- INSTRUCTIONS FOR THE TASK: Each line from the one containing "Where should I click to: Open the HTTP" through the final line below must be reproduced exactly, and no others.

Pixel coordinate grounding data:
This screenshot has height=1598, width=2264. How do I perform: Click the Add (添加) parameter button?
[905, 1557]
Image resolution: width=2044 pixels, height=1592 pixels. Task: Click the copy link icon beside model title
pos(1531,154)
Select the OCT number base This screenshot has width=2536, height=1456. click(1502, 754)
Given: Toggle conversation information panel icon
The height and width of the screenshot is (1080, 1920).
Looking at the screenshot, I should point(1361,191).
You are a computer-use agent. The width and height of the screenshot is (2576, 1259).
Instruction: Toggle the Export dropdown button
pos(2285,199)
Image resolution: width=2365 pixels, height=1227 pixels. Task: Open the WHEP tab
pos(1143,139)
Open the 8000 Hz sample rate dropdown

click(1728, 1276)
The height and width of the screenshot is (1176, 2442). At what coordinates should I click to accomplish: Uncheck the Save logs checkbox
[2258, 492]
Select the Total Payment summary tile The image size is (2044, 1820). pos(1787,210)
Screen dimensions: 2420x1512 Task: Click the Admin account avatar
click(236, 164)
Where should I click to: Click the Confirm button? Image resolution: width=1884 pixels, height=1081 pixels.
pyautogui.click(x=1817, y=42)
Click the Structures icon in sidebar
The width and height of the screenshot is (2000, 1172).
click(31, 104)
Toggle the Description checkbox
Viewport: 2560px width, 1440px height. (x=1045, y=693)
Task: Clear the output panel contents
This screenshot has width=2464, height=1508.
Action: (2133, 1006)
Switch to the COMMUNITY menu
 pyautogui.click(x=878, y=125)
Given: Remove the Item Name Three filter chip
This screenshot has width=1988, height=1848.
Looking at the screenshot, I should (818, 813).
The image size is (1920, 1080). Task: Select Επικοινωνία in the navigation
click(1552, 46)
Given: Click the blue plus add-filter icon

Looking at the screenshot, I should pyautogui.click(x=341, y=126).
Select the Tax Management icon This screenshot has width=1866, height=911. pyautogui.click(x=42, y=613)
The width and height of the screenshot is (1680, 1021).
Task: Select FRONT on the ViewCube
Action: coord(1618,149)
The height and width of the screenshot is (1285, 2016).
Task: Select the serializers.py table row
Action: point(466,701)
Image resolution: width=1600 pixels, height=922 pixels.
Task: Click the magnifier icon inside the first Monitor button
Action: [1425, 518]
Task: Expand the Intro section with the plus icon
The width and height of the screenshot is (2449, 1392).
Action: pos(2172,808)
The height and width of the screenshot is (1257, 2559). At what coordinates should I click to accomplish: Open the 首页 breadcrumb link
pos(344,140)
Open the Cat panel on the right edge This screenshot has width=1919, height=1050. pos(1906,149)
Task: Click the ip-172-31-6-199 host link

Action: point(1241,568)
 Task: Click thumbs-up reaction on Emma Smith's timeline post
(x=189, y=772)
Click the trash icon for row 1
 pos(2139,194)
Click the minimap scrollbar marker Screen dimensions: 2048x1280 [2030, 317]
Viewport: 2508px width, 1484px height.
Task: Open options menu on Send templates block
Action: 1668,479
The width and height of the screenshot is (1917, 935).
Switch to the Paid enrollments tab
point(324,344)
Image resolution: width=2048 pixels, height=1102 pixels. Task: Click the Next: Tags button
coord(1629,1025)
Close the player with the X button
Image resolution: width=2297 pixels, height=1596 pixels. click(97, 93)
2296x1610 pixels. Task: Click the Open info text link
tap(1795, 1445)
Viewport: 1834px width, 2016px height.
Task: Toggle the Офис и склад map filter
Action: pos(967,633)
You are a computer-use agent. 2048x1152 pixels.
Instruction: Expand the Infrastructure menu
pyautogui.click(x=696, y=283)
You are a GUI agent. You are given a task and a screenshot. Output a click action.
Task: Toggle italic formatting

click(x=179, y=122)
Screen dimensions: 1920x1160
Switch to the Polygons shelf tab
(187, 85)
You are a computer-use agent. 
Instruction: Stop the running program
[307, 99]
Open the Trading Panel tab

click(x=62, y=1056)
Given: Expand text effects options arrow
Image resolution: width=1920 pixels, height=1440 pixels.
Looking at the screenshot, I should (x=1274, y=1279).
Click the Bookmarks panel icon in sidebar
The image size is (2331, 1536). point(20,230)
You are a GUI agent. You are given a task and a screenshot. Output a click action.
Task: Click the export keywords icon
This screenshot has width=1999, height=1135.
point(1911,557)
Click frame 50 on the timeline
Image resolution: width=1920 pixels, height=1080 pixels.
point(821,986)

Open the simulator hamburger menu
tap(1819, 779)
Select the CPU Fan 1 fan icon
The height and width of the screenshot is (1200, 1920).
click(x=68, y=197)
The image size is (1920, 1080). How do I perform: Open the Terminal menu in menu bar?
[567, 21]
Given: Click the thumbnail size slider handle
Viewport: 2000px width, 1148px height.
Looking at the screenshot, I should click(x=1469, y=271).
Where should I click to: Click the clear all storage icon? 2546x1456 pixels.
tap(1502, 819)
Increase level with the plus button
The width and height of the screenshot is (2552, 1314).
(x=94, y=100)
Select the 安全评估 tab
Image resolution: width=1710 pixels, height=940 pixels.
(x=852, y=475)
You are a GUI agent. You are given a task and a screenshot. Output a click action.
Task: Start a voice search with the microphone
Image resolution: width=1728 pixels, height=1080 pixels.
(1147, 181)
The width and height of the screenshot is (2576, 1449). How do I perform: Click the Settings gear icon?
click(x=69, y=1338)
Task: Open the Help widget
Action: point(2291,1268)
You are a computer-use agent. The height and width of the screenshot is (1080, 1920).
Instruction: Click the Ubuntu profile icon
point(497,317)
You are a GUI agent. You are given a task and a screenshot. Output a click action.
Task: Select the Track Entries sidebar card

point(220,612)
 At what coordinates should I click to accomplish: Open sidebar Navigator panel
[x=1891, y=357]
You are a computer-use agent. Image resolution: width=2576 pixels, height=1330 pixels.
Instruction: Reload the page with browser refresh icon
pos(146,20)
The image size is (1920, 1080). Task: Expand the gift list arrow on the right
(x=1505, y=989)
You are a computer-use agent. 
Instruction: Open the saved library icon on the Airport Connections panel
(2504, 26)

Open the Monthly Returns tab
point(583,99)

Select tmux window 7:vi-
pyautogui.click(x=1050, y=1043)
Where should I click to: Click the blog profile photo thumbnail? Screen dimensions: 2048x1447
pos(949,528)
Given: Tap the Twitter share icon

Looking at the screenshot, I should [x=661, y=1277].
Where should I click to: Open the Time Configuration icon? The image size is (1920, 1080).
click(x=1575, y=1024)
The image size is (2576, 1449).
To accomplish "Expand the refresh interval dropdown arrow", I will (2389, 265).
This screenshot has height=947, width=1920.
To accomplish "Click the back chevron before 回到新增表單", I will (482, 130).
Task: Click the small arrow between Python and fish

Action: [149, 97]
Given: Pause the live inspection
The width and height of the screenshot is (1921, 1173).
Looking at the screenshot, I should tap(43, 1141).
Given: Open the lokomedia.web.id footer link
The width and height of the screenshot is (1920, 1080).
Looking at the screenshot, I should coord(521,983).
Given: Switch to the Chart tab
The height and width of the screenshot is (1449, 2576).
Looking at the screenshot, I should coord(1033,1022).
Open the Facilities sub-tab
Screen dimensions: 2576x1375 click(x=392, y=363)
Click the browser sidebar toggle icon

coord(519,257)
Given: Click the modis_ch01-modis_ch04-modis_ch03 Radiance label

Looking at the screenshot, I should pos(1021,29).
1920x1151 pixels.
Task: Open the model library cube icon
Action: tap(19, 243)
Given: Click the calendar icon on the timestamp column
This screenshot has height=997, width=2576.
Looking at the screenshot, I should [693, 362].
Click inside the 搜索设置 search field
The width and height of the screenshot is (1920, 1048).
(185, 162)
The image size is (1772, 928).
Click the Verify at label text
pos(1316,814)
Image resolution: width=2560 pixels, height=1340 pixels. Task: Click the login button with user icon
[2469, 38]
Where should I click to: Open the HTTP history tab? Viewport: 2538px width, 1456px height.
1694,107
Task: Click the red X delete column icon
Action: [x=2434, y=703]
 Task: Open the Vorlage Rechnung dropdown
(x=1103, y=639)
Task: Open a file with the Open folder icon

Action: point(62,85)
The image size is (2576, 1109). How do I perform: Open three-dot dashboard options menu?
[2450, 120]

- SOLUTION TO THIS TASK:
Where should I click to: Open the HTTP history tab? Viewport: 2538px width, 1456px height.
1694,107
Task: Click the red X delete column icon
Action: [x=2434, y=703]
 Task: Open the Vorlage Rechnung dropdown
(x=1103, y=639)
Task: Open a file with the Open folder icon

Action: point(62,85)
The image size is (2576, 1109). How do I perform: Open three-dot dashboard options menu?
[2450, 120]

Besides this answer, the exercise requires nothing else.